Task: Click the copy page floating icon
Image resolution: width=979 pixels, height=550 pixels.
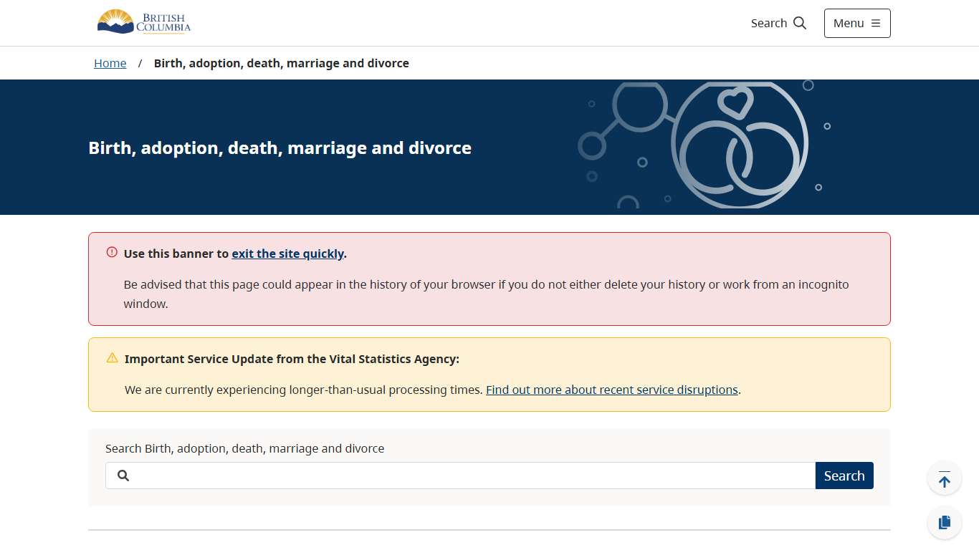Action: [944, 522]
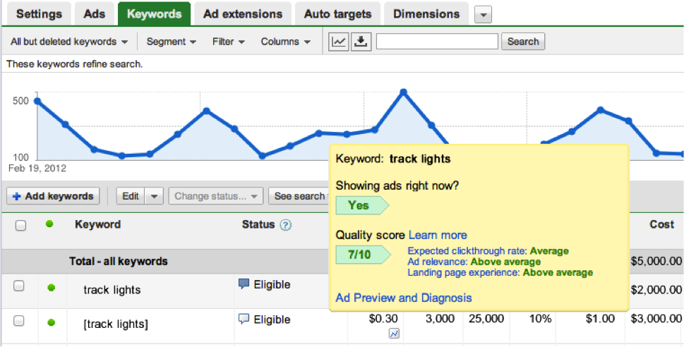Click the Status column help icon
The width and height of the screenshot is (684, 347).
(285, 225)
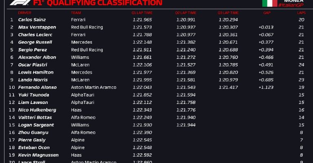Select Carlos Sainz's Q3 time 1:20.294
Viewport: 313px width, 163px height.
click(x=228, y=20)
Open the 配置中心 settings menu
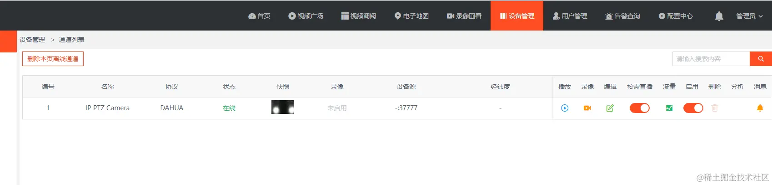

----

WORK INSTRUCTIONS: Write out the listing above in full, word for word, with no pictures.

YOUR SOLUTION:
Task: Click the copy page floating icon
Image resolution: width=979 pixels, height=550 pixels.
Action: [944, 522]
Click the Status column help icon
The width and height of the screenshot is (684, 347).
(285, 225)
Select Carlos Sainz's Q3 time 1:20.294
Viewport: 313px width, 163px height.
click(x=228, y=20)
Open the 配置中心 settings menu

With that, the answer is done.